# Start of The input

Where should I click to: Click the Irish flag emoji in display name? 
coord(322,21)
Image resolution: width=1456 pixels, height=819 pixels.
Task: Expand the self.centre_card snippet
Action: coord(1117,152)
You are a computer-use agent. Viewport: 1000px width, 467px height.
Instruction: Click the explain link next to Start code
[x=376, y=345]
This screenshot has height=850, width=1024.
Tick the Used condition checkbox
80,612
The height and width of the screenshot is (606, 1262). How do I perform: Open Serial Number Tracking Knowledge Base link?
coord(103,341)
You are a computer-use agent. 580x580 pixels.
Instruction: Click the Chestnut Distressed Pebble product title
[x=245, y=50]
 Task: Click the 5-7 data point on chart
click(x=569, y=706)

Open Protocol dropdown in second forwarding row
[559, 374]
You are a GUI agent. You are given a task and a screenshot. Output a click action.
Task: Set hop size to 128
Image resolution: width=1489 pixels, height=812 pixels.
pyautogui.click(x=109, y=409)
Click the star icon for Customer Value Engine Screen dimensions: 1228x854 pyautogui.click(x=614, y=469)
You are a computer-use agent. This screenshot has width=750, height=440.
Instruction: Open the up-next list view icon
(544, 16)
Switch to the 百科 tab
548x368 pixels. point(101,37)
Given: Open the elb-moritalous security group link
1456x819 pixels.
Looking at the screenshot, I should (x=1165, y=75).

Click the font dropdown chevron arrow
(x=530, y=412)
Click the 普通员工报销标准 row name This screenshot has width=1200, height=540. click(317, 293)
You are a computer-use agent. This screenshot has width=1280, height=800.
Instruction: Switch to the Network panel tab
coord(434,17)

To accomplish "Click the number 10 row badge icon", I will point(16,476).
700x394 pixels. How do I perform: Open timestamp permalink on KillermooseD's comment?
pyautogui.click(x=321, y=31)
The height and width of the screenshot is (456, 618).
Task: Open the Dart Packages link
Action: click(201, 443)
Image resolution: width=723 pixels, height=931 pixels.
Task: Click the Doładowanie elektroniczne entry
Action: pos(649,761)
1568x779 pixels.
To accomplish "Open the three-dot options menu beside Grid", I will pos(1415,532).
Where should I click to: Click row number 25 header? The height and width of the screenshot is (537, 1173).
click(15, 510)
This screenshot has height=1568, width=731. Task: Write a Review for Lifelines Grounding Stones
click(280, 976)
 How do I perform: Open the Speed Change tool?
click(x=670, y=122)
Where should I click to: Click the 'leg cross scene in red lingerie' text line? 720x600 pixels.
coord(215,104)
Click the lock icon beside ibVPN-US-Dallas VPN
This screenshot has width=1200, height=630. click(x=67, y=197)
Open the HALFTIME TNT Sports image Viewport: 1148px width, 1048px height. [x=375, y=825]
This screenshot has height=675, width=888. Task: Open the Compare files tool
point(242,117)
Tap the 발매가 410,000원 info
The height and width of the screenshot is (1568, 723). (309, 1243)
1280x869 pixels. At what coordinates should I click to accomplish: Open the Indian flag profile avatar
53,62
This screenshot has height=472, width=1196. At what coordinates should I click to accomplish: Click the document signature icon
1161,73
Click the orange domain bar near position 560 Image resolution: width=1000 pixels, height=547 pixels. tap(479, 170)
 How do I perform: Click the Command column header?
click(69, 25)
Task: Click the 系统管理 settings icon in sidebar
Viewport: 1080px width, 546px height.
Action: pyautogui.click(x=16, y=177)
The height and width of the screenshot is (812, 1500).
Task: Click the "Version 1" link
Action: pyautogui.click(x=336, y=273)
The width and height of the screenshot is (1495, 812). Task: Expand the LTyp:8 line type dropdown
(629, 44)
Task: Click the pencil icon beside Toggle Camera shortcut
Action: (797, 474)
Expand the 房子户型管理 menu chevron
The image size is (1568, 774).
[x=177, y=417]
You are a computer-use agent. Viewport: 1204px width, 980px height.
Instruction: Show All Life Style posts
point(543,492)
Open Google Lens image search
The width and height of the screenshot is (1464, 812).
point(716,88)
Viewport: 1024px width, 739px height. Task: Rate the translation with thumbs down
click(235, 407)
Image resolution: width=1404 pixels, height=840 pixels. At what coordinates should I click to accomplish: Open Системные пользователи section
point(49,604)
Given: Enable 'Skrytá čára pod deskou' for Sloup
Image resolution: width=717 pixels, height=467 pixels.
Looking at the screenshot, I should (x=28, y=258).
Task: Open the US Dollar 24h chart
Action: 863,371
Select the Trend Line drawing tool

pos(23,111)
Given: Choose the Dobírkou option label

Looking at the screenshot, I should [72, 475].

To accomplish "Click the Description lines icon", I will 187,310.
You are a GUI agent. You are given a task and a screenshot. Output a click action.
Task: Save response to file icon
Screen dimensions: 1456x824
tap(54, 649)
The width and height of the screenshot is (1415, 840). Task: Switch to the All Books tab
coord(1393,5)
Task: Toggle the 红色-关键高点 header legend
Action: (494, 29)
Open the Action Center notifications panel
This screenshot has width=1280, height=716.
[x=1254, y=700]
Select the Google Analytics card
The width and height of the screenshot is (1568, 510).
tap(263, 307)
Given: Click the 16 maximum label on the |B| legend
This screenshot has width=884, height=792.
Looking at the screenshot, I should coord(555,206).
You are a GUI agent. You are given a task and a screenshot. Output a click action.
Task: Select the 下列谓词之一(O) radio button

# End of The input

◆ **Written request**
Output the records as a Markdown table with the columns Row and Text. Begin at the line containing "1280x869 pixels. At", stop after the line containing "click(69, 25)", and leave out any blank lines.

◆ **Problem solution**
| Row | Text |
|---|---|
| 1 | 1280x869 pixels. At what coordinates should I click to accomplish: Open the Indian flag profile avatar |
| 2 | 53,62 |
| 3 | This screenshot has height=472, width=1196. At what coordinates should I click to accomplish: Click the document signature icon |
| 4 | 1161,73 |
| 5 | Click the orange domain bar near position 560 Image resolution: width=1000 pixels, height=547 pixels. tap(479, 170) |
| 6 |  How do I perform: Click the Command column header? |
| 7 | click(69, 25) |